In this work we apply methods for describing three-dimensional images to the problem of encoding atomic environments in a way that is invariant to rotations, translations, and permutations of the atoms and, crucially, can be decoded back into the original environment modulo global orientation without the need for training a model. From the point of view of decoding, the descriptor is optimally complete and can be extended to arbitrary order, allowing for a systematic convergence of the fidelity of the description. In experiments on molecules ranging from 3 to 29 atoms in size, we demonstrate that positions can be decoded with a 97% success rate and positions plus species with a 70% rate of success, rising to 95% if a second fingerprint is used. In all cases, consistent recovery is observed for molecules with 17 or fewer atoms. Additionally, we evaluate the descriptor's performance in predicting the energies and forces of bulk Ni, Cu, Li, Mo, Si, and Ge by means of a neural network model trained on DFT data.
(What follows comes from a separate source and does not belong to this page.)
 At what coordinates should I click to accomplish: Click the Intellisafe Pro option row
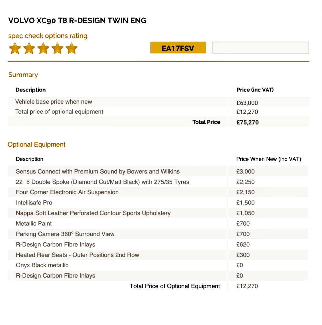point(158,203)
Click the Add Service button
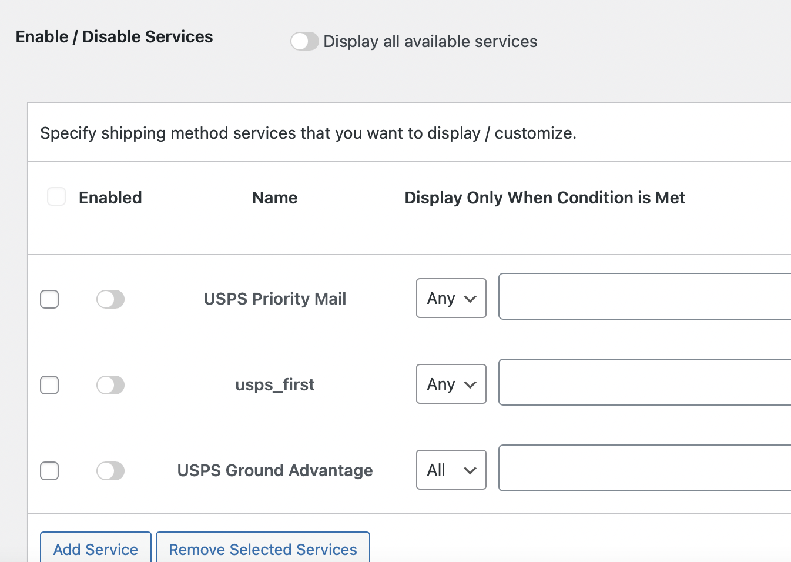This screenshot has width=791, height=562. tap(95, 549)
When comparing to six machine learning interaction potential methods that use various descriptors and regression schemes, our descriptor is found to be competitive, in several cases outperforming well established methods. The combined ability to both decode and make property predictions from a representation that does not need to be learned lays the foundations for a novel way of building generative models that are tasked with solving the inverse problem of predicting atomic arrangements that are statistically likely to have certain desired properties.